Una sensación de tristeza recorre la acera de la calle de Granada donde aún se pueden contemplar los viejos carteles de los negocios que fueron la vida de la avenida en otra época y que ahora llevan varios años cerrados. La casa donde estuvo el bar ‘La Oficina’, la tienda de las bicicletas y de las máquinas de coser y el muy antiguo taller de la familia Marín, que se mantiene intacto a pesar de llevar una década cerrado.
Los letreros se empeñan en anunciar negocios que ya no existen nada más que en el recuerdo. Qué solitaria está la esquina de la calle Amalia, sin el ruido constante que generaba el trabajo del taller de radiadores. Lo mismo podías pasar a las tres de la tarde que a las nueve de la noche, que allí estaba, al pie del cañón, Eduardo Marín, vestido con su mono azul, dejándose la vista y la salud entre el óxido del hierro.
El taller era un museo. Allí guardaba los antiguos libros de registro y de contabilidad de su abuelo, Francisco Marín García, que había heredado el oficio de su padre para convertirlo en una de las fundiciones de referencia de la ciudad. En los últimos años del siglo XIX, el negocio se anunciaba como taller de fundición y hojalatería y estaba ubicado en el número 22 de la calle de Granada. Tenía un gran surtido en candiles de hierro para aceite y petróelo y de todos los objetos que eran necesarios para el trabajo en las minas. Construía buzones para balsas, bombas de riego, saltadores para las fuentes, todo tipo de poleas y pulverizadores metálicos de los que los agricultores utilizaban para sulfatar los parrales.
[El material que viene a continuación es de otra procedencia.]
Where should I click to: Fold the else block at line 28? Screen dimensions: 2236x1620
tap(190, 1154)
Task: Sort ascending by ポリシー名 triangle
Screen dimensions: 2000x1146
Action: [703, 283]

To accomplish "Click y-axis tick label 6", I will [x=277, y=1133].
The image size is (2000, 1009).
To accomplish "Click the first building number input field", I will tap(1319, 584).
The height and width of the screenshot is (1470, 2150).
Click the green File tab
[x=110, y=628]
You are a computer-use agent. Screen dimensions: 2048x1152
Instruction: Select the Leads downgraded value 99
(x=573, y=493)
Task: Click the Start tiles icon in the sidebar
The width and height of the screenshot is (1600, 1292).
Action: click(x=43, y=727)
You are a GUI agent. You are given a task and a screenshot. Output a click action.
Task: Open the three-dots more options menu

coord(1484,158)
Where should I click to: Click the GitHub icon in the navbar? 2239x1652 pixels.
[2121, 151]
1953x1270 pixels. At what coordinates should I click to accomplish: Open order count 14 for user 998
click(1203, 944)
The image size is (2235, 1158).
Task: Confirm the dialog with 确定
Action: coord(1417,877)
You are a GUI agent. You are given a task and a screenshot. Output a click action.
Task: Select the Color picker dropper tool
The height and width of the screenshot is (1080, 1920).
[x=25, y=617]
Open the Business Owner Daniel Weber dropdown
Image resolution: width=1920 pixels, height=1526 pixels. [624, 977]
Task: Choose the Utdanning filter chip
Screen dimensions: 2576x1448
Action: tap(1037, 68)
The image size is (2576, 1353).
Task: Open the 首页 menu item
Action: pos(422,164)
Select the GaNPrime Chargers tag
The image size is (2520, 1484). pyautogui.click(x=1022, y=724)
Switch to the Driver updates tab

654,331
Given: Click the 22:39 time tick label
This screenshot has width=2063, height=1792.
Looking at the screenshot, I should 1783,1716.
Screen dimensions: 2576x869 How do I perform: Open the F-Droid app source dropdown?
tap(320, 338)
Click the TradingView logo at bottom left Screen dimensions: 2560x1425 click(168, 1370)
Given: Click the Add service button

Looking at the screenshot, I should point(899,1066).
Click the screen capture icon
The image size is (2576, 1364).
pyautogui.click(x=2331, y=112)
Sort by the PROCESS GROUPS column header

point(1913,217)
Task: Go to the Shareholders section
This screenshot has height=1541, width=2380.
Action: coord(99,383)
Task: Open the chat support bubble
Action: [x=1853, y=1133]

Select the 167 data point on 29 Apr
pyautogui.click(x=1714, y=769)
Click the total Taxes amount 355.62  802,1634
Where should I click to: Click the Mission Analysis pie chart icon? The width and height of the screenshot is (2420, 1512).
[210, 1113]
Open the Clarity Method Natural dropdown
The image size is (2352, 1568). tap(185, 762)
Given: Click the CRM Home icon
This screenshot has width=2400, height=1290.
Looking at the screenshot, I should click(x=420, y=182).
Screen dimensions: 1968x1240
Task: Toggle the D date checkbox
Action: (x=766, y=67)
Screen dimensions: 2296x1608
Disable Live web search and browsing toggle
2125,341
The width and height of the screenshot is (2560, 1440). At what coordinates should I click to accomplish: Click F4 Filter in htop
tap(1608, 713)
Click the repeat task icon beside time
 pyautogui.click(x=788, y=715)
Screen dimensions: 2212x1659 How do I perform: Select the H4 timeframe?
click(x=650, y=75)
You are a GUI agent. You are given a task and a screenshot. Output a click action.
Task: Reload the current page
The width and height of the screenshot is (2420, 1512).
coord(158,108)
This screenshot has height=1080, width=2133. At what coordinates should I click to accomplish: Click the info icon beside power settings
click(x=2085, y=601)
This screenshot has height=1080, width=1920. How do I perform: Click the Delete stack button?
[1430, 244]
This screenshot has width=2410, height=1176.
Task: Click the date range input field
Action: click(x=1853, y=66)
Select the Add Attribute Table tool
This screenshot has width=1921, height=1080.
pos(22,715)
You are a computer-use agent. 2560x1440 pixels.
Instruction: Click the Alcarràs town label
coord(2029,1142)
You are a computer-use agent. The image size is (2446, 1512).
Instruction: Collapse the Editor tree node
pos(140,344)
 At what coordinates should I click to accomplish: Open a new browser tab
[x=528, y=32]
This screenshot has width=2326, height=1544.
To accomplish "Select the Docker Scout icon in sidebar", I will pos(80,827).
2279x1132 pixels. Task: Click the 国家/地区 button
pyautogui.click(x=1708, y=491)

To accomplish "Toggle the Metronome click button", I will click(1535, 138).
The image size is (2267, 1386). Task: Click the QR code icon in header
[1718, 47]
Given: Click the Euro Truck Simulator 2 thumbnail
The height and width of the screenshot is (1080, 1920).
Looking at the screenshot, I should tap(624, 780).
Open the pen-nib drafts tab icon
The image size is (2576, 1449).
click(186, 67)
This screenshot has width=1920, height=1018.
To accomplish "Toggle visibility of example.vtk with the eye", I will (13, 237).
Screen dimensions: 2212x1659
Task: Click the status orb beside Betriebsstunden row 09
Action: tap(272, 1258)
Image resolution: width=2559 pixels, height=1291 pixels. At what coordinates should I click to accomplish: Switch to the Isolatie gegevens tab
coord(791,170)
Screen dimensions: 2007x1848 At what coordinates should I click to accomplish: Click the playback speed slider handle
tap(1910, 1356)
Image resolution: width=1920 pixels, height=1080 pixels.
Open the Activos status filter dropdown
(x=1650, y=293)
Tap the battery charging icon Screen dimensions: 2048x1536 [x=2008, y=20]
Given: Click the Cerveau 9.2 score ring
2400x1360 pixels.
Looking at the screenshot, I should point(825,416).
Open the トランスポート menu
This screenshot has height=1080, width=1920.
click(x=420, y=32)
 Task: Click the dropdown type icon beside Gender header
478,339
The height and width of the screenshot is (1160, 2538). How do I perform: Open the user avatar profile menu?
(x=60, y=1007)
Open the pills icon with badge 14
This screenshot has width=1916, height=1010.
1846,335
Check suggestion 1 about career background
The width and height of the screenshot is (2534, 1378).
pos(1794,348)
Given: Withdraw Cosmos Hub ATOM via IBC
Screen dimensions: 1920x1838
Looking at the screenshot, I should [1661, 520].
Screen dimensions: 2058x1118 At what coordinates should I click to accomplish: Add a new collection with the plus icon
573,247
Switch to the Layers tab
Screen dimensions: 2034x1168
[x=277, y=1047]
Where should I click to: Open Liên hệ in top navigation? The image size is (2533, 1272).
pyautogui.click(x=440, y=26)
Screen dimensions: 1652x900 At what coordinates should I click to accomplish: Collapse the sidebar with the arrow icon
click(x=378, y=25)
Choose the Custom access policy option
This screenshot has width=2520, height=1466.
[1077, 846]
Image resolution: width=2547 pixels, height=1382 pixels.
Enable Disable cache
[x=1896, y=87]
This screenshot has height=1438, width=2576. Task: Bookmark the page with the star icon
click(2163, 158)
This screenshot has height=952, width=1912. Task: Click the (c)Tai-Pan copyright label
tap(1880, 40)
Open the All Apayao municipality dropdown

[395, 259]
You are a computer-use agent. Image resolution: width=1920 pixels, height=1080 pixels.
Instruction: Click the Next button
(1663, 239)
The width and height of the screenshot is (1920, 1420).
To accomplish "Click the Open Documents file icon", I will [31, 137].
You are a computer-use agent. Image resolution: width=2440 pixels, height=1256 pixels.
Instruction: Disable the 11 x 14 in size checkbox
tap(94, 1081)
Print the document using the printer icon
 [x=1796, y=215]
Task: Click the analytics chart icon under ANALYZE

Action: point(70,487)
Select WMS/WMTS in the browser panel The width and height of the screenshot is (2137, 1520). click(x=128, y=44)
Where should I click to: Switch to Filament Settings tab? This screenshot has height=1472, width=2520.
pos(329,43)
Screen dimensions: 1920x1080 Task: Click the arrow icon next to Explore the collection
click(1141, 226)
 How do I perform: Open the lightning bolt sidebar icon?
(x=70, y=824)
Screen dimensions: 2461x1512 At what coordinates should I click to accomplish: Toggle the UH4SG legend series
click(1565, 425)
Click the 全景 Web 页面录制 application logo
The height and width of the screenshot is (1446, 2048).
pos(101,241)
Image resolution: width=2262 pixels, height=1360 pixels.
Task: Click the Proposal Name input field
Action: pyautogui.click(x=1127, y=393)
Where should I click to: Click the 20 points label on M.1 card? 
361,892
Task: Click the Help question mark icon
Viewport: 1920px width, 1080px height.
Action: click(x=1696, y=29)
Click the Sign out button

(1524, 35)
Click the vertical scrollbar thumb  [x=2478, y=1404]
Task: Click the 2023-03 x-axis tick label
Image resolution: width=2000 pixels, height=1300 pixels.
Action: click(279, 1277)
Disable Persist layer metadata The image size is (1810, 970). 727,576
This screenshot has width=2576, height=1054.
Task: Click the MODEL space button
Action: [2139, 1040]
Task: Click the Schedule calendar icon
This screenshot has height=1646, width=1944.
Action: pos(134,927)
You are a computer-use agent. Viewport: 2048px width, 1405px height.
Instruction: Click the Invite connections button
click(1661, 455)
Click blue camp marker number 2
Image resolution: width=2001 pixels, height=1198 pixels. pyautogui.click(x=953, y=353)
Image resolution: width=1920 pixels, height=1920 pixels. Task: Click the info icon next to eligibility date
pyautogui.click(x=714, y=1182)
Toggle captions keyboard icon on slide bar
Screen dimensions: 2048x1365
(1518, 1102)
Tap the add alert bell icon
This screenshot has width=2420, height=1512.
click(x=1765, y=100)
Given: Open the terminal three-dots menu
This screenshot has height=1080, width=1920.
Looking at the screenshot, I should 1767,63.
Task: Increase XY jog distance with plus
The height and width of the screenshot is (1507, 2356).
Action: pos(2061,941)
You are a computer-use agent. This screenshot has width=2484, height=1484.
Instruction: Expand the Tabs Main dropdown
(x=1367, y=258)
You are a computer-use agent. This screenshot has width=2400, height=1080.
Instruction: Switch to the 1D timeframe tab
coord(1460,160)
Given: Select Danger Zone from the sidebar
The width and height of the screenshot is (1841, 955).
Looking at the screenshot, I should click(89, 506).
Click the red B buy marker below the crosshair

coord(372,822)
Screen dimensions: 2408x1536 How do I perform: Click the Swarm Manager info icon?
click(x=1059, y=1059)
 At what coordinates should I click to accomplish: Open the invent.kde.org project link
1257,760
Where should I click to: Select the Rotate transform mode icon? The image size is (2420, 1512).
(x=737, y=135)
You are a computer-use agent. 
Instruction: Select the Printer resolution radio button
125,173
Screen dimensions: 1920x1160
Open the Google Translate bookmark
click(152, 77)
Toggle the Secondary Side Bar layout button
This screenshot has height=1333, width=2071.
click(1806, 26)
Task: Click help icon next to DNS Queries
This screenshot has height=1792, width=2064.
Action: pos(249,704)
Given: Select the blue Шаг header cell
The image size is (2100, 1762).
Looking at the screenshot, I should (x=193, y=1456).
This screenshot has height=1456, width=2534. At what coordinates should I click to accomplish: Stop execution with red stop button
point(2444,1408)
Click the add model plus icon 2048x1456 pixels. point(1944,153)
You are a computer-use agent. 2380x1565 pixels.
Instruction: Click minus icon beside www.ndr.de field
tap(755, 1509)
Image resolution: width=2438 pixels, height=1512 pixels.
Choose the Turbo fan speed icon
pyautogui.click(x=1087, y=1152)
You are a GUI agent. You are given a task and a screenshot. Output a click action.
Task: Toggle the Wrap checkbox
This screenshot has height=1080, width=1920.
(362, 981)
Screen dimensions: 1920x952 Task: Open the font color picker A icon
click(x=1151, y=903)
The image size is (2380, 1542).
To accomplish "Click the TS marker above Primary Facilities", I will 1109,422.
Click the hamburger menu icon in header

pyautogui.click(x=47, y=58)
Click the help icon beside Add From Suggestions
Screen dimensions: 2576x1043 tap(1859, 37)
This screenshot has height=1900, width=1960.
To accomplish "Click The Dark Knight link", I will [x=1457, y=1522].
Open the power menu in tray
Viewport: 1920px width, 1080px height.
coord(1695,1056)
Era una empresa próspera, como queda demostrado en el libro de contabilidad, donde aparecen encargos desde todos los pueblos de la provincia. En aquellos tiempos el taller ocupaba una amplia nave que iba desde la calle de Granada hasta la de Murcia y llegó a tener en la nónima a más de veinte empleados. Fueron también tiempos de grandes cambios en la empresa, poco a poco la actividad minera fue perdiendo fuerza, pero surgieron nuevos caminos para hacer negocio, que don Francisco Marín, el abuelo, supo aprovechar.
En los años veinte, cuando empezaron a ponerse de moda los coches y la utilización de camiones y de tractores, se especializó en la reparación de radiadores. Entonces las piezas de un vehículo tenían que durar toda la vida y cuando surgía una avería no había otro remedio que llevarla al mecánico.
El oficio siguió siendo una herencia familiar y a Francisco Marín García le sucedieron sus hijos José y Paco, y desde el año 1958, su nieto, Eduardo Marín Ruano, la cuarta generación. De sus inicios, Eduardo siempre recordaba que aunque el taller estuvo siempre presente en su vida desde antes de aprender a andar, no se incoporó de forma definitiva hasta que cumplió los catorce años de edad, como aprendiz junto a su padre y su tío.
Era una época de intenso trabajo. Abrían a las ocho de la mañana y a veces no cerraban ni para el almuerzo. Había días que con las manos llenas de óxido y sin apenas tiempo de pasar por el grifo, se sacaban diez minutos de la chistera para comer. No tenían hora de cierre. La jornada terminaba cuando ya no quedaba en el taller ningún cliente esperando. Nunca tenían vacaciones, ni en los días señalados de la feria, cuando media ciudad cerraba sus puertas.
Eduardo Marín recordaba como anécdota que algunos días, cuando tenían tiempo para irse a comer, se marchaban dejando la puerta del taller abierta y que cuando regresaban el local estaba intacto, nadie se había atrevido a tocar ni una tuerca. Allí fue trasnscurriendo su vida, entre las cuatro paredes sombrías de aquel estrecho local presidido por un botijo de agua que llegó a convertirse en un monumento.
Durante años, Eduardo Marín estuvo compartiendo la empresa familiar con su hermano José, hasta que la muerte de éste lo obligó a seguir en solitario. Todo el que pasaba por la esquina del taller, se detenía un momento para contemplar la imagen del fundidor manteniendo una dura batalla con los radiadores hasta que los dejaba como si fueran nuevos.